Terms of dispensing from pharmacies

Dispensed by prescription.

Reviews about Medoclav

According to most of the reviews about Medoclav left by patients on specialized sites, the drug is an effective antibiotic with a fairly wide spectrum of action. They note that the drug helps to quickly cope with bacterial infections of the respiratory tract and ENT organs (including bronchitis, sinusitis, tonsillitis), infections of the genitourinary system (in particular with acute cystitis and pyelonephritis), infections of soft tissues and skin.

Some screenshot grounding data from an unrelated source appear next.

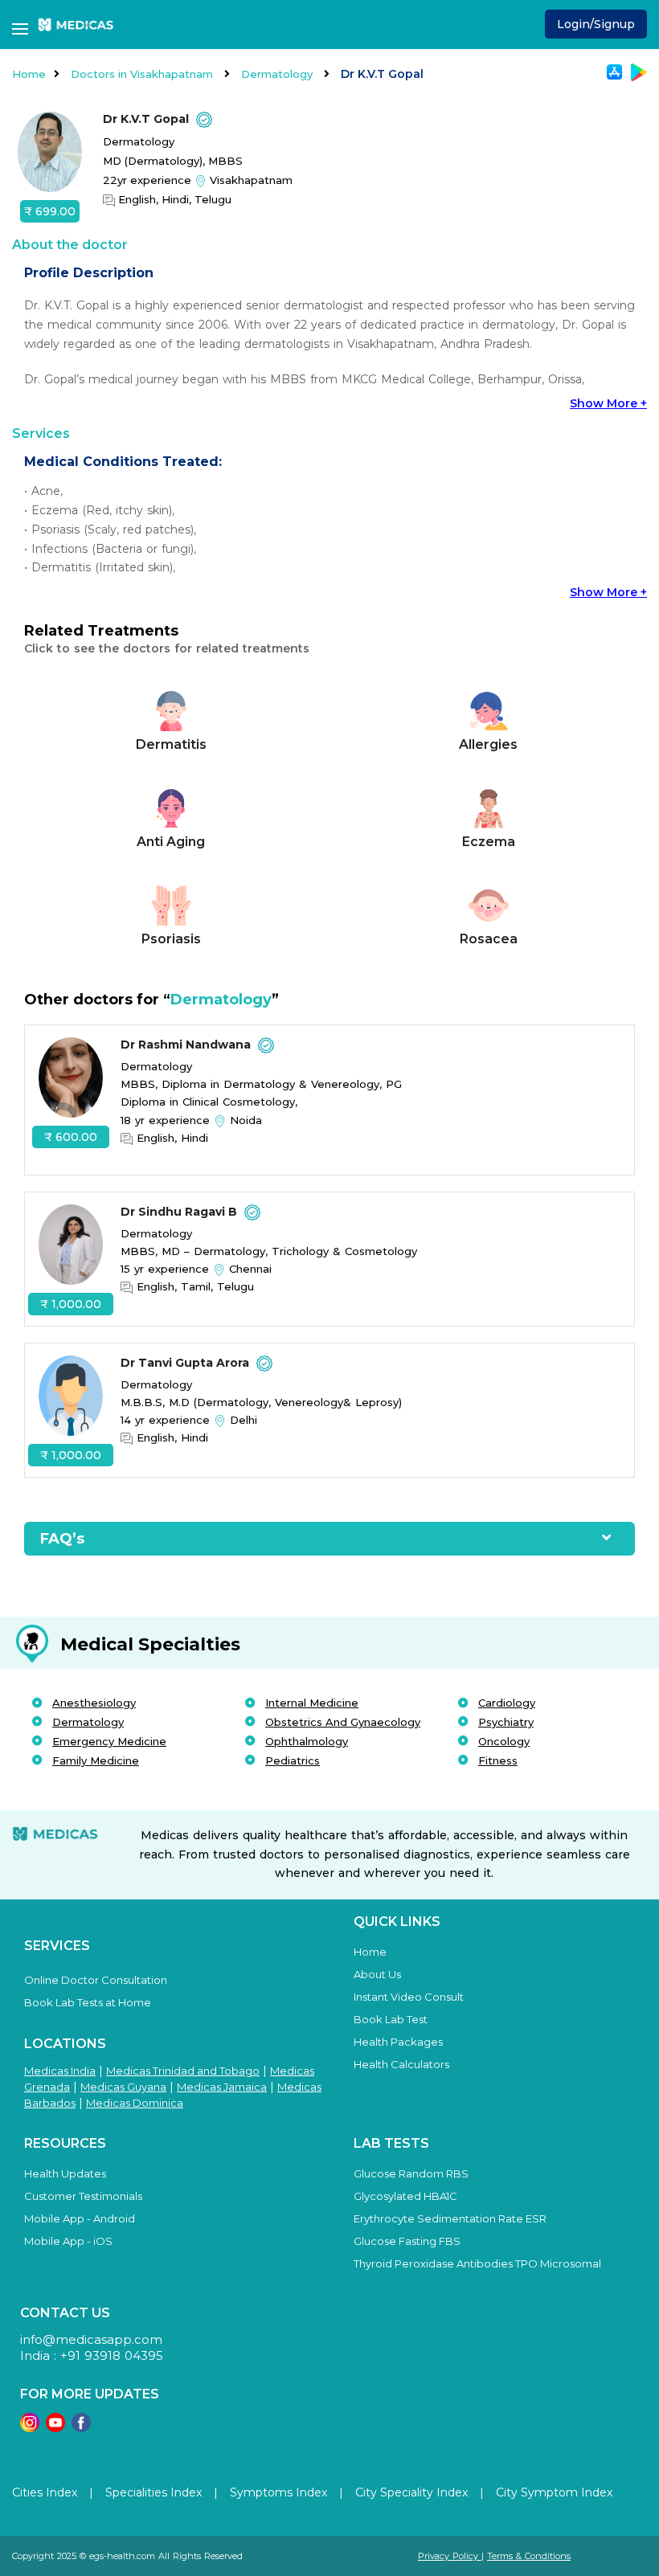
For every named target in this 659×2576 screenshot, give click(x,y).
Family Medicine (95, 1760)
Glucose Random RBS (411, 2173)
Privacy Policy (449, 2556)
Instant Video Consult (409, 1996)
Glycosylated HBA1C (405, 2196)
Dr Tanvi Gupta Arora (186, 1362)
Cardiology (506, 1702)
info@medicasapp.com (91, 2339)
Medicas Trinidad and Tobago (183, 2070)
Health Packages (398, 2041)
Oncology (504, 1741)
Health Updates (65, 2173)
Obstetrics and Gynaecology (342, 1721)
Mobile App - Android (79, 2218)
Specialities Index (153, 2492)
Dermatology (278, 73)
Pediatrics (292, 1760)
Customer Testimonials (83, 2196)
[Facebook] (81, 2427)
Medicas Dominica (134, 2102)
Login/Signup (596, 24)
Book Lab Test (391, 2019)
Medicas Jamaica (222, 2086)
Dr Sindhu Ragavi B (180, 1211)
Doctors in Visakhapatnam (143, 73)
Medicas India (60, 2070)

The disadvantages of Medoklav in some reviews include the development of adverse events from the gastrointestinal tract, as well as its absence in pharmacies.

Price for Medoclav in pharmacies

Since there is currently no drug in the pharmacy network, the actual cost of the drug is unknown. The last price for Medoclav for 16 coated tablets was 220 rubles for a dosage of 500 mg / 125 mg, and 37 rubles for a dosage of 250 mg / 125 mg.

The cost of an analogue of the drug, Rapiklava, coated tablets (500 mg + 125 mg) can be 310 rubles. per package containing 15 pcs.

Anna Kozlova
Anna Kozlova

Anna Kozlova Medical journalist About the author

Education: Rostov State Medical University, specialty "General Medicine".

Information about the drug is generalized, provided for informational purposes only and does not replace the official instructions. Self-medication is hazardous to health!